[The task] Could you restate the data below word for word, without its pictures?

════════

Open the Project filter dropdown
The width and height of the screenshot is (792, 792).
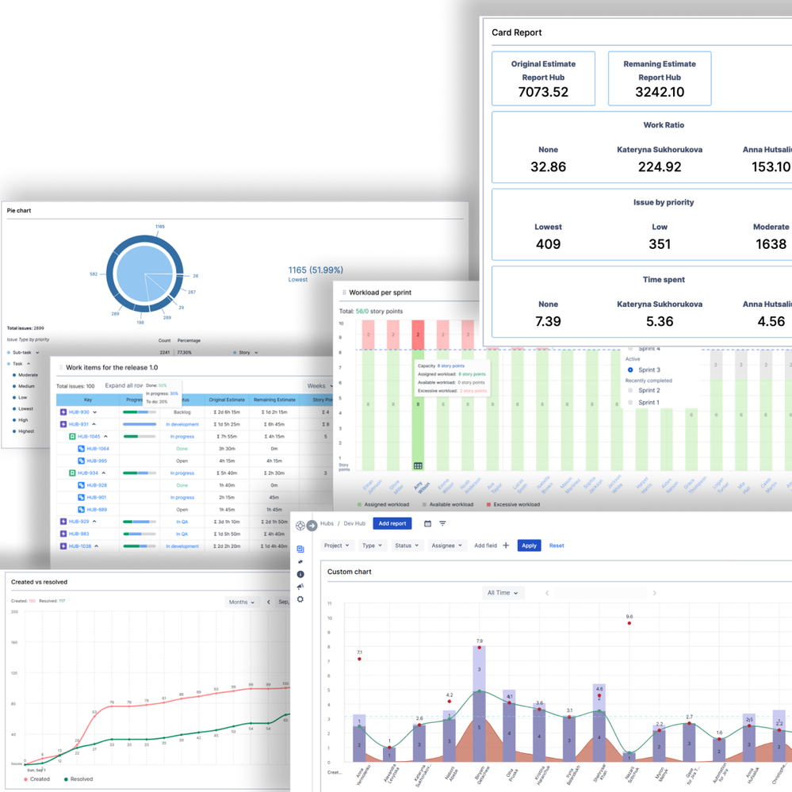coord(336,545)
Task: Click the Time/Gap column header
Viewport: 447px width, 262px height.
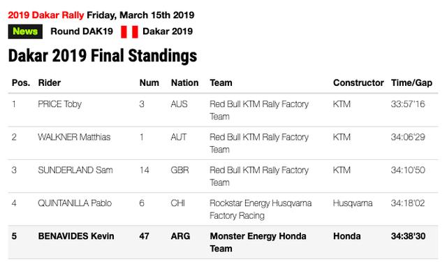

════════

[Exercise result]
Open the Project filter dropdown
The width and height of the screenshot is (792, 792).
coord(336,545)
Task: Click the Time/Gap column header
Viewport: 447px width, 262px height.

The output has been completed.